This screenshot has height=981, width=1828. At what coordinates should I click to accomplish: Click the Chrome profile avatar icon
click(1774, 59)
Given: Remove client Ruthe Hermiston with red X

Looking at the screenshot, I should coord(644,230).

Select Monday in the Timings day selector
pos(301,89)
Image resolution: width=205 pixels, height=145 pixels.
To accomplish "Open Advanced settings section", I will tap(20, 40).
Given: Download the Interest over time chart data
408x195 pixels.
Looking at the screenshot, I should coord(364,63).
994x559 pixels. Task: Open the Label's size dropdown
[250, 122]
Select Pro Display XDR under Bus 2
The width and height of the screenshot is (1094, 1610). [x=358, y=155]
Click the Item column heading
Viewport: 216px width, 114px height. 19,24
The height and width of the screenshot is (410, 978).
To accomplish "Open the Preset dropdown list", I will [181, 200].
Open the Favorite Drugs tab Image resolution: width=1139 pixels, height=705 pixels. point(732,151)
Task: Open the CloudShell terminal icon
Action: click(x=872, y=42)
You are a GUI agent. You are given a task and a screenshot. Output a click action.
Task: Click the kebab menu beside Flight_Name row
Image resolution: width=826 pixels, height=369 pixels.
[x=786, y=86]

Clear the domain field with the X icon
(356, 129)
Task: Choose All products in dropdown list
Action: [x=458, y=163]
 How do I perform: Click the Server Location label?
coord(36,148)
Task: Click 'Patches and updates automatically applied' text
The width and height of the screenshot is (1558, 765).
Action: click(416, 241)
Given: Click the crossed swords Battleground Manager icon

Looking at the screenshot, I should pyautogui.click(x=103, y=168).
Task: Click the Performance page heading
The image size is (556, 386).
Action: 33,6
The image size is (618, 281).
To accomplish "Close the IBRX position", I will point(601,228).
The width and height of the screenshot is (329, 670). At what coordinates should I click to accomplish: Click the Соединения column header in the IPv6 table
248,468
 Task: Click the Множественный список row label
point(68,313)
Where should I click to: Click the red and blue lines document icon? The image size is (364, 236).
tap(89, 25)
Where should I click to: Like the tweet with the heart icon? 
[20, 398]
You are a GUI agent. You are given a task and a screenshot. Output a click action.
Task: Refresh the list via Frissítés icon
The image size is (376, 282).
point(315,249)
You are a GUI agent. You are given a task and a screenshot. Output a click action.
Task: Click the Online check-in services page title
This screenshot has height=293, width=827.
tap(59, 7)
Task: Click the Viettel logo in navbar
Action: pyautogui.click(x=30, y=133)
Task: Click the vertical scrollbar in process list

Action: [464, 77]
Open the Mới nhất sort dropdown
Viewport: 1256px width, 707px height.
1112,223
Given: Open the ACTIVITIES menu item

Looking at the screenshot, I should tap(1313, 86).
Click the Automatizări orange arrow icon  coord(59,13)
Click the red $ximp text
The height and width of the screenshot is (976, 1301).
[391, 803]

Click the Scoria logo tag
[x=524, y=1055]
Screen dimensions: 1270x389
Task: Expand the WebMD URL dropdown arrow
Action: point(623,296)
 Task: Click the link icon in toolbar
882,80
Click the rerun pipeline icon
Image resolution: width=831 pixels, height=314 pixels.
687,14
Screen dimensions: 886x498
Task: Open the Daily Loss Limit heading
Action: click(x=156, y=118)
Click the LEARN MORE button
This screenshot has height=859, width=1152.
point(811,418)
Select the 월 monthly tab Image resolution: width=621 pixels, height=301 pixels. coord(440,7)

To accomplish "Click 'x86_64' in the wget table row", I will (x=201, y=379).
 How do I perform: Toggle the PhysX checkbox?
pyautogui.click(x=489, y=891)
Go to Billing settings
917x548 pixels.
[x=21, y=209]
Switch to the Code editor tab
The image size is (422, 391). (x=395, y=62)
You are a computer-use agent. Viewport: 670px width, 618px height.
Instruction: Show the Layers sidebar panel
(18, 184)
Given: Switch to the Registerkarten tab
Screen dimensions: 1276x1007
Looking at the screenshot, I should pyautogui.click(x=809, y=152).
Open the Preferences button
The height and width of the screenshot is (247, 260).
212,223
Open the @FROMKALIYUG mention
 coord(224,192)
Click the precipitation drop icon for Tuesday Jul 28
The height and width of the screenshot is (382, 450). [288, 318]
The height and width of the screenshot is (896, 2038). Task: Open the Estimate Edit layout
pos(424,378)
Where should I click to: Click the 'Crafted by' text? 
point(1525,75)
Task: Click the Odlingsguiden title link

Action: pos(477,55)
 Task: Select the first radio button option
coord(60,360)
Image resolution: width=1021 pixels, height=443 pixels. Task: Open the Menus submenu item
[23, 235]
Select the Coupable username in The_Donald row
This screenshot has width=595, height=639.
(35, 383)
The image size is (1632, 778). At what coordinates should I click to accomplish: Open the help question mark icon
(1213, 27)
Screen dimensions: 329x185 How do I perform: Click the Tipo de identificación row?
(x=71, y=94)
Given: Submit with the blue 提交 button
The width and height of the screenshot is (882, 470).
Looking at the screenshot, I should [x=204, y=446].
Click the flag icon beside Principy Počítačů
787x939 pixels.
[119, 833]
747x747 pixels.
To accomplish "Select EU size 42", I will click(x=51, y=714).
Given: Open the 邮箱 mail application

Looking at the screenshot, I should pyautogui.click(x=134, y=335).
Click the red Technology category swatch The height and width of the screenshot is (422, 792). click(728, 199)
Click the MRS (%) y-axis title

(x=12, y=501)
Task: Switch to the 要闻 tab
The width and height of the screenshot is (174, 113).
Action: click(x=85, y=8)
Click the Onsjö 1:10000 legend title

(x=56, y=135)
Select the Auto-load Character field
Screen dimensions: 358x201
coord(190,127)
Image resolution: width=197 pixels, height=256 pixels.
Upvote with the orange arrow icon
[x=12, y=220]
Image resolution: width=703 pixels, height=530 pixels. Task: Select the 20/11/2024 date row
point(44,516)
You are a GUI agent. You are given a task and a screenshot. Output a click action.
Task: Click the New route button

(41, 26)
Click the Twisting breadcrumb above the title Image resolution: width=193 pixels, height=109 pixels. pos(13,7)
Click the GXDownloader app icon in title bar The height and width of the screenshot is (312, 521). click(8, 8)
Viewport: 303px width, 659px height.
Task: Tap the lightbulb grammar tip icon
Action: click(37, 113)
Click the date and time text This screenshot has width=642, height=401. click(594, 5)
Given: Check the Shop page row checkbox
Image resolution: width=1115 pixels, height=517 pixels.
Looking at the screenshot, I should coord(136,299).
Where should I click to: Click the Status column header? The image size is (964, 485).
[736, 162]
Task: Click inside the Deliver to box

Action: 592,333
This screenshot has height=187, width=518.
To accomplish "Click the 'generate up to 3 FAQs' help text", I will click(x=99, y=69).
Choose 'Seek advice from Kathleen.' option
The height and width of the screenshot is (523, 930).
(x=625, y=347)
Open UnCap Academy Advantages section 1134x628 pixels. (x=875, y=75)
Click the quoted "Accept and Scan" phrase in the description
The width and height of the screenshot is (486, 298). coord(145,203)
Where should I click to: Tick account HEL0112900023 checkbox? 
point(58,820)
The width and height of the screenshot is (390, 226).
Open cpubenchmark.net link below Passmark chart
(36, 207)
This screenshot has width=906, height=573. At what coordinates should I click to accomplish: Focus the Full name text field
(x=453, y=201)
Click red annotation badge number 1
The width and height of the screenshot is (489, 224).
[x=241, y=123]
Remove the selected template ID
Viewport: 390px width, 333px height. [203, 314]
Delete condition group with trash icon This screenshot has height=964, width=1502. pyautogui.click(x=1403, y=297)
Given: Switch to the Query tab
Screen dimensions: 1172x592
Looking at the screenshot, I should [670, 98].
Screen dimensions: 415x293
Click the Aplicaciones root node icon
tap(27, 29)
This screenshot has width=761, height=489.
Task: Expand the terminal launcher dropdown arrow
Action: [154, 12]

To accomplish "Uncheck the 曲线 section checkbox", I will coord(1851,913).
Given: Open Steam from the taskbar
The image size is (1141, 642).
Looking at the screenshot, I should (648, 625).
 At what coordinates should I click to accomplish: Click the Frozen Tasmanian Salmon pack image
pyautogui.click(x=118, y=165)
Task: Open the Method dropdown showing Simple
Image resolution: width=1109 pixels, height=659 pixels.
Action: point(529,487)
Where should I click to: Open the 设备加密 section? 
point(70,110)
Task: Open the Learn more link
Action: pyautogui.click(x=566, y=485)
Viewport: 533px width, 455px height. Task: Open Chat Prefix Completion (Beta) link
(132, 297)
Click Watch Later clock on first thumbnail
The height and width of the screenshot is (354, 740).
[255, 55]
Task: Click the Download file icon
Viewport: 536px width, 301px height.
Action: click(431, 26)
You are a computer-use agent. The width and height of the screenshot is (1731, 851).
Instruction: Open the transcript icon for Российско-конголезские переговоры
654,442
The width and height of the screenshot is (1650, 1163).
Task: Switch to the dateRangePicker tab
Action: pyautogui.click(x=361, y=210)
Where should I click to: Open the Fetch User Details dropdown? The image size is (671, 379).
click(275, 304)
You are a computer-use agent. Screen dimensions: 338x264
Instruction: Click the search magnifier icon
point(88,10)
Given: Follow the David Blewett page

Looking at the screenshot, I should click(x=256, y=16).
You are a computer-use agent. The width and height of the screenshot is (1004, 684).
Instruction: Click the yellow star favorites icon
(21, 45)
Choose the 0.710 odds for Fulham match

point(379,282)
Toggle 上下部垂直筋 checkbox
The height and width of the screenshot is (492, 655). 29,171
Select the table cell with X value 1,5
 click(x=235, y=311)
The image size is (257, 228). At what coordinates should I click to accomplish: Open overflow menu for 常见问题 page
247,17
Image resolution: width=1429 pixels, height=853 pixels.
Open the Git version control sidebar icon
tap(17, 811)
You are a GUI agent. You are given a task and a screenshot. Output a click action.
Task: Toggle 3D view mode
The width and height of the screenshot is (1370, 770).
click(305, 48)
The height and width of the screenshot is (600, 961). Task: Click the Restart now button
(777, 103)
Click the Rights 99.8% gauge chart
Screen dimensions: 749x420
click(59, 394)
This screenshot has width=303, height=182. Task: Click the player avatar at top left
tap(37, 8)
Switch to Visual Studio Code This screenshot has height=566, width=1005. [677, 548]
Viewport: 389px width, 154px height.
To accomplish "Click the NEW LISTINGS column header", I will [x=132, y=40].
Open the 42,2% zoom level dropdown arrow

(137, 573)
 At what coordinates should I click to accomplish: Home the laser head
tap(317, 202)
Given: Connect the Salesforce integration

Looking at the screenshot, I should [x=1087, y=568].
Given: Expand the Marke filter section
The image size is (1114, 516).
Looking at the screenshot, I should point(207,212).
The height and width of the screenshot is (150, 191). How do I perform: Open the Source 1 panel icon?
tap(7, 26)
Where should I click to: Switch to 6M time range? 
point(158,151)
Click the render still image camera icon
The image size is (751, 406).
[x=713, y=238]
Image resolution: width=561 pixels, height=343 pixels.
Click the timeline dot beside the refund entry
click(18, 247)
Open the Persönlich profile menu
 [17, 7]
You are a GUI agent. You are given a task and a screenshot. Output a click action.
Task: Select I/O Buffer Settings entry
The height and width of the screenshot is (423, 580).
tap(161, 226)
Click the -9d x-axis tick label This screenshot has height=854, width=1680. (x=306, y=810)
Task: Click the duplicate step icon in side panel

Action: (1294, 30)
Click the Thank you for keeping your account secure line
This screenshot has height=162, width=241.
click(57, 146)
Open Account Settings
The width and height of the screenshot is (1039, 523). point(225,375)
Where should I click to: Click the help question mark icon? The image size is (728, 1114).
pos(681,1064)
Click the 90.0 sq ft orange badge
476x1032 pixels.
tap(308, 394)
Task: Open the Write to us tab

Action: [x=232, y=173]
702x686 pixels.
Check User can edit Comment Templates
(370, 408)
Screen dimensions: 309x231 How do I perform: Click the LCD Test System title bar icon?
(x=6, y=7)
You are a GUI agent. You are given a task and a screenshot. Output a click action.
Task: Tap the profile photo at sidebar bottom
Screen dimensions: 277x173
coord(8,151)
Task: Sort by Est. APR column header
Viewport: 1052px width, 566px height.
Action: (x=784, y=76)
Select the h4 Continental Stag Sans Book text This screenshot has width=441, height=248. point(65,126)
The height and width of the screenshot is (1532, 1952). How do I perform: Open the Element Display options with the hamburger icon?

════════════════

Convert the listing from the line with "Click the Thank" up to and including the line with "pos(681,1064)" into a two-column CSV with the headers instruction and response, one row per instruction. Quote every field and replace its line breaks with spaces.

# [Solution to this task]
instruction,response
"Click the Thank you for keeping your account secure line This screenshot has height=162, width=241.","click(57, 146)"
"Open Account Settings","The width and height of the screenshot is (1039, 523). point(225,375)"
"Where should I click to: Click the help question mark icon? The image size is (728, 1114).","pos(681,1064)"